As of the 2000 census there were 3,094 people, 695 households, and 658 families residing in the town. The population density was 1,573.3 inhabitants per square mile (606.4/km^{2}). There were 721 housing units at an average density of 366.6 per square mile (141.3/km^{2}). The racial makeup of the town was 97.09% White, 0.10% African American, 0.29% Native American, 0.52% Asian, 0.19% Pacific Islander, 0.52% from other races, and 1.29% from two or more races. Hispanic or Latino of any race were 1.94% of the population.

There were 695 households, out of which 76.8% had children under 18 living with them, 89.1% were married couples living together, 4.3% had a female householder with no husband present, and 5.3% were non-families. 4.9% of all households were made up of individuals, and 1.4% had someone living alone who was 65 years or older. The average household size was 4.44, and the average family size was 4.58.

Cedar Hills has many children, with 49.0% of the population under 18, 7.2% from 18 to 24, 30.4% from 25 to 44, 10.4% from 45 to 64, and 3.0% who were 65 years of age or older. The median age was 18 years. For every 100 females, there were 101.4 males. For every 100 females aged 18 and over, there were 96.6 males.

The median income for a household in the town was $62,688, and the median income for a family was $63,625. Males had a median income of $52,813 versus $32,708 for females.
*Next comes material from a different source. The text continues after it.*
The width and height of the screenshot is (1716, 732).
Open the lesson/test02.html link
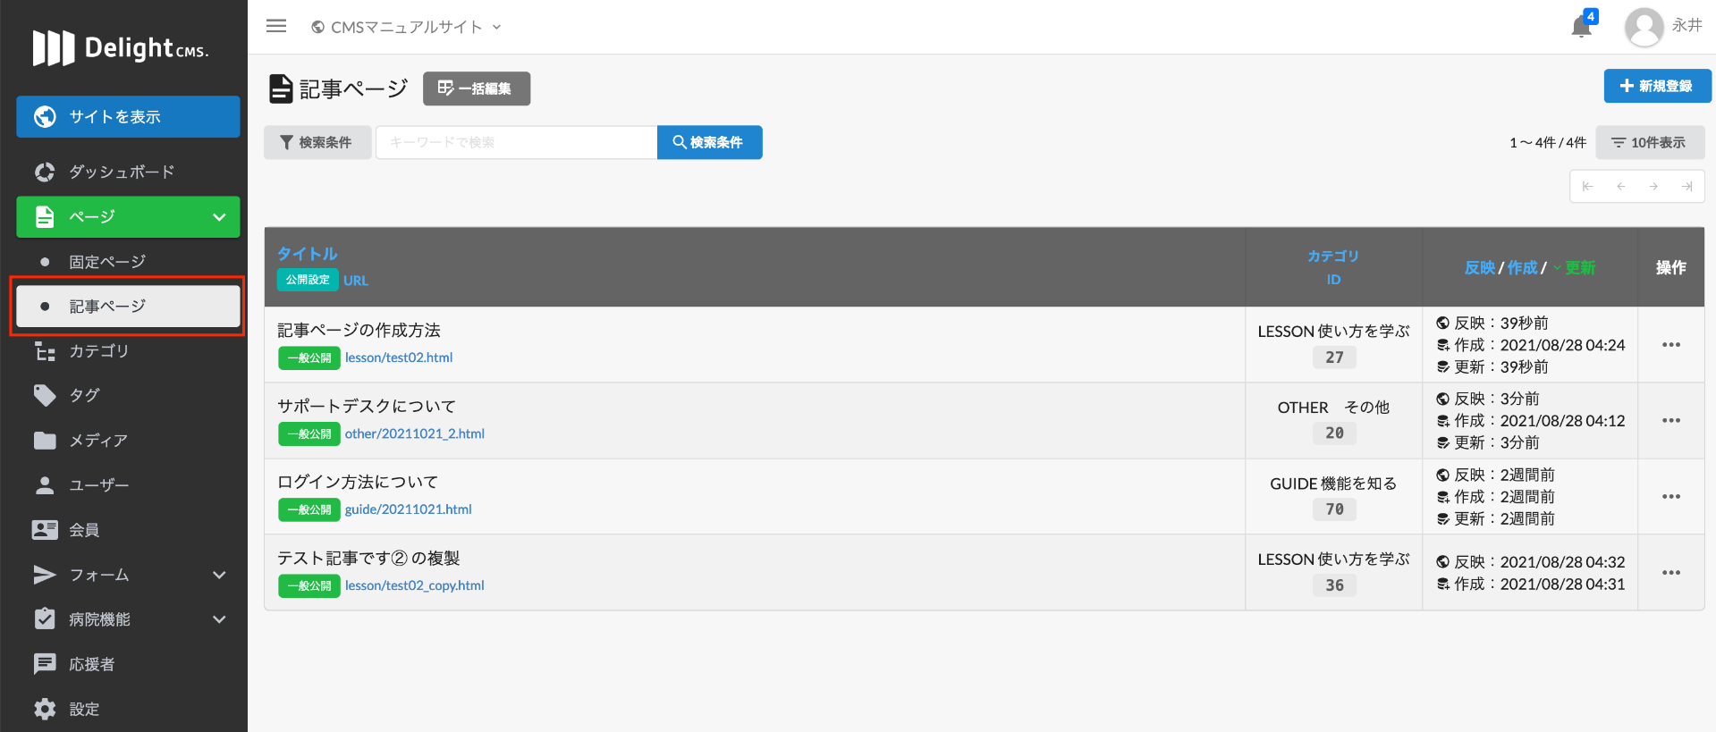(399, 358)
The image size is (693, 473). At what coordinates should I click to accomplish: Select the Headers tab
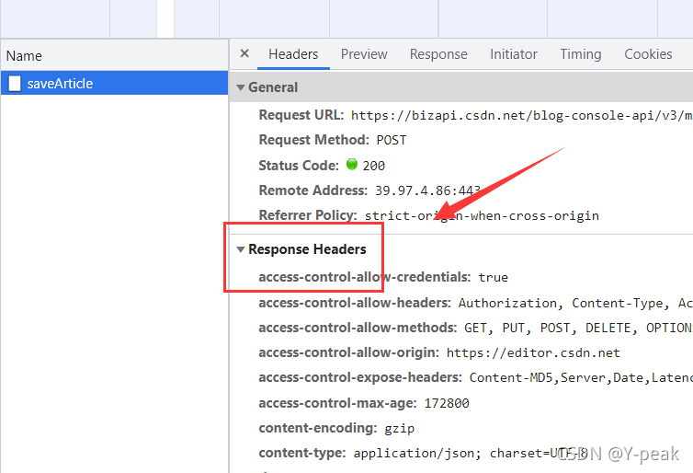293,54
The per capita income was $16,319. About 3.8% of families and 4.5% of the population were below the poverty line, including 5.1% of those under age 18 and 5.7% of those aged 65 or over.
==Education==
Cedar Hills public schools are part of the Alpine School District and include access to one senior high school in neighboring Highland City, Lone Peak High School, two junior high schools, Mountain Ridge Junior High and Timberline Middle School in neighboring Highland City and Alpine City, and two elementary schools in the city, Cedar Ridge and Deerfield.

==Businesses==
The city's current business license ordinance indicates the requirements and any restrictions in operating a home occupation business, as well as other types of businesses.

==Notable people==
- Ben Cahoon, former receiver and coach
- Zackery Farnsworth, soccer player
- Chad Lewis, former NFL tight end for the Philadelphia Eagles

==City ordinances==
As the bedroom community grew and the prospect of businesses locating in Cedar Hills loomed, there was a dispute as to whether stores should be allowed to open on Sunday and whether alcohol should be allowed to be sold. This was due to a large majority of the city's residents being members of the Church of Jesus Christ of Latter-day Saints, but it was resolved in 2005 when a referendum vote on two initiatives (one prohibiting businesses from being open on Sunday and the other prohibiting selling alcohol) were defeated. The anchor business for the commercial center, Walmart, opened in 2009 and remains open on Sundays and sells beer.